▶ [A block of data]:
========================================

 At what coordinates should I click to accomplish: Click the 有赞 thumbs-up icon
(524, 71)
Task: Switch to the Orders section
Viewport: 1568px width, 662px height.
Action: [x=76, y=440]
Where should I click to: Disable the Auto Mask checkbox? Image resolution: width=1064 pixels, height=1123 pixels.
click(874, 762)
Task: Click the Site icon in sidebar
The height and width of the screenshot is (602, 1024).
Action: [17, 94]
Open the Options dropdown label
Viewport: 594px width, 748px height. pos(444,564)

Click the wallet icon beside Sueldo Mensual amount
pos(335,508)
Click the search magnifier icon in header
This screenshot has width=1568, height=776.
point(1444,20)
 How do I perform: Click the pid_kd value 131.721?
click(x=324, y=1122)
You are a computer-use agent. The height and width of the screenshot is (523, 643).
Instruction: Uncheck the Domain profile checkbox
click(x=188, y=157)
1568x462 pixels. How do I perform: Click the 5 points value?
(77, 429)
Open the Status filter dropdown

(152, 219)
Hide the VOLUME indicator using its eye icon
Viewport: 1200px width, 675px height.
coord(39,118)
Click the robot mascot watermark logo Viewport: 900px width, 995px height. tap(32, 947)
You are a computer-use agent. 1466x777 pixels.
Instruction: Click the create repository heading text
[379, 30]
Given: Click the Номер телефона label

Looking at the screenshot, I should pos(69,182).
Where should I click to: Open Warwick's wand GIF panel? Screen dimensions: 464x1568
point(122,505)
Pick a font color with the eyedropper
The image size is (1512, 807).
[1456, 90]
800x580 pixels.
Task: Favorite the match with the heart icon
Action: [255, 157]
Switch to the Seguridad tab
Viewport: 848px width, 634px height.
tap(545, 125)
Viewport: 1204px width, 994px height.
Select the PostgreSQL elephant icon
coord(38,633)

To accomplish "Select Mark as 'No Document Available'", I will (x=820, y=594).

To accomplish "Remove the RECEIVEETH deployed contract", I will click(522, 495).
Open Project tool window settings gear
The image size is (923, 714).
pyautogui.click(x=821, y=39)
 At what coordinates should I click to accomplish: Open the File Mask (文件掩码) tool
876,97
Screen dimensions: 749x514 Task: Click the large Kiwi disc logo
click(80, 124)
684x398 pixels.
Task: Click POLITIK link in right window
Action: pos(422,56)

========================================

▶ [Exercise instructions]: Find every line in the entries above that contains the string "accomplish", matching case exactly, and copy each of those lines.

▶ [Exercise output]:
 At what coordinates should I click to accomplish: Click the 有赞 thumbs-up icon
To accomplish "Select Mark as 'No Document Available'", I will (x=820, y=594).
To accomplish "Remove the RECEIVEETH deployed contract", I will click(522, 495).
 At what coordinates should I click to accomplish: Open the File Mask (文件掩码) tool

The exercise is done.